Bruce Hicks, a spokesman for Marriott International, which acquired Starwood earlier this year, said the company doesn’t comment on pending litigation.
The lawsuit adds to a quickly growing list of litigation concerning defined contribution plans.
Plaintiffs, who typically target prominent institutions with multibillion-dollar plans, have been broadening their scope in terms of their allegations as well as reach into new areas of the DC market.
In a first, litigators this summer
brought more than 10 separate suits against universities regarding fees in their 403(b) plans. A handful of lawsuits this year have also
concerned smaller 401(k) plans, with $25 million or less.
The Starwood 401(k) plan has roughly $1.2 billion and more than 43,000 participants,
according to BrightScope Inc.
Plaintiffs in the Starwood suit claim the plan's index funds caused participants to “pay seven times more than a reasonable fee due to multiple layers of fees.”

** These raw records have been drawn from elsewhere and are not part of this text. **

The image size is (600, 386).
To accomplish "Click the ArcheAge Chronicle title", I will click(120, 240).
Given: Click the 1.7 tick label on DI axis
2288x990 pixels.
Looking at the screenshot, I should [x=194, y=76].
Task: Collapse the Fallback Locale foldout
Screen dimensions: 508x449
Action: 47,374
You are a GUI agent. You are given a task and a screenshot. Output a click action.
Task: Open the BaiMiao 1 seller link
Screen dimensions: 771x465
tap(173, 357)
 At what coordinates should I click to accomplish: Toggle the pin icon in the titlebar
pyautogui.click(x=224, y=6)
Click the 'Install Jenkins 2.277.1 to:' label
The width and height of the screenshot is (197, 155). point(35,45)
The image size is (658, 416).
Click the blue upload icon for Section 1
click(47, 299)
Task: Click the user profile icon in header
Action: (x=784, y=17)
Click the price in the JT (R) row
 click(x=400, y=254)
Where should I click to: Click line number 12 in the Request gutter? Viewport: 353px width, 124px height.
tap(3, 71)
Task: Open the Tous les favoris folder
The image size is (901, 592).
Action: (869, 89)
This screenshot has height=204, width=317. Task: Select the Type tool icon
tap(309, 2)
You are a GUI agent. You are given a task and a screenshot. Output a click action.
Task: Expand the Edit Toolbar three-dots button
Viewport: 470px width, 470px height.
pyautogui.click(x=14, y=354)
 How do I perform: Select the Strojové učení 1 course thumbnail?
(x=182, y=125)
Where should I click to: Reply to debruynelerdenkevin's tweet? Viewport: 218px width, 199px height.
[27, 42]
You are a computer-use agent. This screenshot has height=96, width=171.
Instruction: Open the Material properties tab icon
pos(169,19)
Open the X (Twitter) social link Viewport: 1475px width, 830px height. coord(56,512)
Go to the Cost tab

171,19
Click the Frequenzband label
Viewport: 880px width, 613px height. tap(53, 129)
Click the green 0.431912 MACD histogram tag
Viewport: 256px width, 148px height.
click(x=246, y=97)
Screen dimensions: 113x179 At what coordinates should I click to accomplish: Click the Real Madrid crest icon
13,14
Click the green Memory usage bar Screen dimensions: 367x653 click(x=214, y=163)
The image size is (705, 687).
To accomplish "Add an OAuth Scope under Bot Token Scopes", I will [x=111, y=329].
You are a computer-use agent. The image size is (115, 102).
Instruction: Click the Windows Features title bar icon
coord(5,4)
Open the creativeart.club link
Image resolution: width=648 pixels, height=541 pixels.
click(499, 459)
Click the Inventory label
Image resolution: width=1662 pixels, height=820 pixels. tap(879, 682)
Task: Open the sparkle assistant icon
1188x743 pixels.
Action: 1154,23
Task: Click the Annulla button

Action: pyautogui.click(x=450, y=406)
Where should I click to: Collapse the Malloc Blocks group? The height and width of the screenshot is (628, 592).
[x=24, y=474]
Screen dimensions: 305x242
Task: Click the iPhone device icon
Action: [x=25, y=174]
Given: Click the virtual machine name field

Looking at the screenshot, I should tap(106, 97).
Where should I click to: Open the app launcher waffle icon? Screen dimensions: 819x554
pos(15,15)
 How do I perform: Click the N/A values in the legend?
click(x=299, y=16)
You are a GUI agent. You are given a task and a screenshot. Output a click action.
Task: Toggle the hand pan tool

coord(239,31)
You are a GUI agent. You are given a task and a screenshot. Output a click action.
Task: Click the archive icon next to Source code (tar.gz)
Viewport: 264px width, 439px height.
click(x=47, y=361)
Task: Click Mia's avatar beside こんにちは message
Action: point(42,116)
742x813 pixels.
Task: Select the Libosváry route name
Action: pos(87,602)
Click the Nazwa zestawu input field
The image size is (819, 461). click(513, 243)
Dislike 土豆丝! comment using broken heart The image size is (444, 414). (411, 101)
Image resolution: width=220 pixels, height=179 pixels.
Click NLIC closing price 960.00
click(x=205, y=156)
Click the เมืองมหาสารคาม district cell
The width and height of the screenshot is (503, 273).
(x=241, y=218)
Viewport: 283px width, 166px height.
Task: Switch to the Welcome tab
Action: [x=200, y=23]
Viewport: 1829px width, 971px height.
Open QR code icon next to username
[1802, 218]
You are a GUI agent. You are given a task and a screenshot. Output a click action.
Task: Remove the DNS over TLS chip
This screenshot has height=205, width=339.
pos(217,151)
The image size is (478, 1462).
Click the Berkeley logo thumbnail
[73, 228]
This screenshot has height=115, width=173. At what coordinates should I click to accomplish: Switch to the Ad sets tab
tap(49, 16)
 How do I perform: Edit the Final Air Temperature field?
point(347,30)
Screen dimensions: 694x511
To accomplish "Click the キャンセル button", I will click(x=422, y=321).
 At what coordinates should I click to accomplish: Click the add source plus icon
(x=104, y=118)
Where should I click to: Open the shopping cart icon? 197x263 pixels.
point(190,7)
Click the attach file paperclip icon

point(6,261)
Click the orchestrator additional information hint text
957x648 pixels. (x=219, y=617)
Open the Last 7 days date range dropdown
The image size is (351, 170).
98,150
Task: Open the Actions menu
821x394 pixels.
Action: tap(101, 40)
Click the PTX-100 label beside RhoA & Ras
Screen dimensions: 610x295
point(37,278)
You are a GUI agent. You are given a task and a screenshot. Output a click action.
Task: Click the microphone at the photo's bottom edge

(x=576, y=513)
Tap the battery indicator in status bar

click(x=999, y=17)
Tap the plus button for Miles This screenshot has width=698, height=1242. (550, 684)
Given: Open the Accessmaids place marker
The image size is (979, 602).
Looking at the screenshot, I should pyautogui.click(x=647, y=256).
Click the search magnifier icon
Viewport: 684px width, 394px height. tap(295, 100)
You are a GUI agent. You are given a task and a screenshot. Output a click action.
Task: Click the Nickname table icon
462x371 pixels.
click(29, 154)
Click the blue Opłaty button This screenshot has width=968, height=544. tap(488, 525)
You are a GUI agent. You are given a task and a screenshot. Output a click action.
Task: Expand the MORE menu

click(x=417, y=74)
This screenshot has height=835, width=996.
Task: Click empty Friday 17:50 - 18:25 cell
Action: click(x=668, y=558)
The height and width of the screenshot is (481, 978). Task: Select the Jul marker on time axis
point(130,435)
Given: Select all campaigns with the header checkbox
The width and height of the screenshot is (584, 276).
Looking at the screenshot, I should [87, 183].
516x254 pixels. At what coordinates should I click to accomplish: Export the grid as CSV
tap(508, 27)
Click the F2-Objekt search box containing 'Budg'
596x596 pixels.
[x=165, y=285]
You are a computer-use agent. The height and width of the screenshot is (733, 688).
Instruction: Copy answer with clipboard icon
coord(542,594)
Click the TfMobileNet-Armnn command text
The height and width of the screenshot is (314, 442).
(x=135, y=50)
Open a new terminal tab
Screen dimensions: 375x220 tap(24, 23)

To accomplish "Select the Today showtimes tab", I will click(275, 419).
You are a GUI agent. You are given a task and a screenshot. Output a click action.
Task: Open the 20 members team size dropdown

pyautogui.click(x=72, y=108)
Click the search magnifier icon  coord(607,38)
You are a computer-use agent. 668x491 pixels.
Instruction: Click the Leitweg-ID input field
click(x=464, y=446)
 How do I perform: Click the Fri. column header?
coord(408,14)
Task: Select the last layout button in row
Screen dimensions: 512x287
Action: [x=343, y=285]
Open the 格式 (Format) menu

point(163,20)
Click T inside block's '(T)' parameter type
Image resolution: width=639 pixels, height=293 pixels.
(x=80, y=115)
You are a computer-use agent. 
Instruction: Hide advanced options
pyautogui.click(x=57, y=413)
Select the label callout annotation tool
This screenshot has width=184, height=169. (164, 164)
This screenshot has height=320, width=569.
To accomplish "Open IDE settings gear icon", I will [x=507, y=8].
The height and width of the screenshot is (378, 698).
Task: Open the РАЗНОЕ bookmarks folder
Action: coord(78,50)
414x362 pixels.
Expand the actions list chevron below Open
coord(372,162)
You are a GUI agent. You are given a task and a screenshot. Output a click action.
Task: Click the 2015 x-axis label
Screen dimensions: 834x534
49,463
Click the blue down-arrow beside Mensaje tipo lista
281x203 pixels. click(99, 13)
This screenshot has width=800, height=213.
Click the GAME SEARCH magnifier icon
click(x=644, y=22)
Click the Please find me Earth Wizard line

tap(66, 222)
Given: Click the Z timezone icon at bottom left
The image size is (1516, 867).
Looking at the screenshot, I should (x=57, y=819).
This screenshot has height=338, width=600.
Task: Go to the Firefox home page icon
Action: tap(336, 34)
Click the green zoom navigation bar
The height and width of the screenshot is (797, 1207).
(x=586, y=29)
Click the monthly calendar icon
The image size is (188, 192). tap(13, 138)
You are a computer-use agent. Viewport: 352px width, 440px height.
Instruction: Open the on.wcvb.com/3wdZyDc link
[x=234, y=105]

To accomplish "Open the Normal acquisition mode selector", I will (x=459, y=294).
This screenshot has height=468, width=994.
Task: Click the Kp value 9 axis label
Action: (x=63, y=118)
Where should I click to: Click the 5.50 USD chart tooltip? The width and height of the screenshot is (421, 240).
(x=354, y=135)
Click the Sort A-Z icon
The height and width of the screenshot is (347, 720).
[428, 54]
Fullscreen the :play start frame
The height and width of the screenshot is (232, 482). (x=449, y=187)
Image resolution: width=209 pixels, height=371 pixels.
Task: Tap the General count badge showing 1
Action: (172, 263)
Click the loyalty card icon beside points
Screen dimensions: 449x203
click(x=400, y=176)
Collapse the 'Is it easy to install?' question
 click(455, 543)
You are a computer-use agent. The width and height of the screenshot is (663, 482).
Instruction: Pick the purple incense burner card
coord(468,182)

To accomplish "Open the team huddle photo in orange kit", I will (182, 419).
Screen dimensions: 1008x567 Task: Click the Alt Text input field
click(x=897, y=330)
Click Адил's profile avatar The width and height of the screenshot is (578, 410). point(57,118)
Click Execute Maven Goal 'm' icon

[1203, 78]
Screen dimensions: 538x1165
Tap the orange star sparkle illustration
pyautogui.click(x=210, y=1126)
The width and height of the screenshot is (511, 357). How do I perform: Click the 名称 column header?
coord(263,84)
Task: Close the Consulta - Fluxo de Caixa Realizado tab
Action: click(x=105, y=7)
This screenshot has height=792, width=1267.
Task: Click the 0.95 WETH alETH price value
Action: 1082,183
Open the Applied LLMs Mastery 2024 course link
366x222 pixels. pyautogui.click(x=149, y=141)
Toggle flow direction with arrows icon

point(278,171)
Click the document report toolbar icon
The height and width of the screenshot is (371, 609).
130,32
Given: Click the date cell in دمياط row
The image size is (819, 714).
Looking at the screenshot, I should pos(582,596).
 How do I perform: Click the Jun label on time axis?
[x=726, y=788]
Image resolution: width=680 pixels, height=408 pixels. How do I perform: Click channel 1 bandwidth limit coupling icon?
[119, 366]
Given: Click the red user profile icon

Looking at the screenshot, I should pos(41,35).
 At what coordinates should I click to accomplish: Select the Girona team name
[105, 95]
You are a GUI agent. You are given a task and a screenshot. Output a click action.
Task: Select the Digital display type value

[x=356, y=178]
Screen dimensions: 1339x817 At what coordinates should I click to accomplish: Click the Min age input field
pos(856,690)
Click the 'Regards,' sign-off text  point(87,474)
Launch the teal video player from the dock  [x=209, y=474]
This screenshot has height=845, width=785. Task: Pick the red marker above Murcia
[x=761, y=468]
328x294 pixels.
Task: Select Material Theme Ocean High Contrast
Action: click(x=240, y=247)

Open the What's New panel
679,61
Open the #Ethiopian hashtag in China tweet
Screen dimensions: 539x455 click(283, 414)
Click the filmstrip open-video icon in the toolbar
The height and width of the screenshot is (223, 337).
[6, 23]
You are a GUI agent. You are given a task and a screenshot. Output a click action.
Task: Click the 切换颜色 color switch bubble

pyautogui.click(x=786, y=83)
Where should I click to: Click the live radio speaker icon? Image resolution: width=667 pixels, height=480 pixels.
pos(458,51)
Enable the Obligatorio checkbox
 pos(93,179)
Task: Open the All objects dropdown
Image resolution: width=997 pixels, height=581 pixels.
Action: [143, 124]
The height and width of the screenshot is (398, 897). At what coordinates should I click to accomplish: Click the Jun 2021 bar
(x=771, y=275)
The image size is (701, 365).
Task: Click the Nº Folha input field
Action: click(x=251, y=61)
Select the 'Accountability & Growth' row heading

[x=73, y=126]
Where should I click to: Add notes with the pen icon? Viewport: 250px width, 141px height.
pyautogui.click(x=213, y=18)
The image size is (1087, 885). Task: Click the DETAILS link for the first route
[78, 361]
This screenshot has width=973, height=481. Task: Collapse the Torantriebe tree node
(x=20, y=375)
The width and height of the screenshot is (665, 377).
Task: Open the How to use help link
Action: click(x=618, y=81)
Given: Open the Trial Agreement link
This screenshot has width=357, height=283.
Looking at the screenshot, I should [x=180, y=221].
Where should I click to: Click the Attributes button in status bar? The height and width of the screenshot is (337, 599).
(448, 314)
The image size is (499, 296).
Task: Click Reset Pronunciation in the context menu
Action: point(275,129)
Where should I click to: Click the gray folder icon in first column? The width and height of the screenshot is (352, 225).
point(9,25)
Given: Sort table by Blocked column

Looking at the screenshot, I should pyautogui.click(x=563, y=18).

For example, institutional shares of BlackRock's LifePath 2050 index target-date fund has net operating expenses of 20 basis points, in addition to operating expenses of the underlying index funds, such as 8 basis points for the BlackRock Russell 1000 fund, according to the complaint. That's a 24-basis-point surcharge to the overall expense ratio of 4 basis points for institutional shares of Vanguard's Institutional Index Fund, plaintiffs claim.
Over a six-year period, excessive fund and record-keeping fees cost participants roughly $20 million and $9 million, respectively, according to plaintiffs, who said fiduciaries hadn't engaged in a competitive bidding process for record-keeping services during that time.
They also contend Starwood “failed to follow the explicit instructions of plan participants,” failing to honor the investment elections of one of the plaintiffs in each year between 2010 and 2015, putting 100% of assets into BlackRock TDFs instead of the six funds he had designated.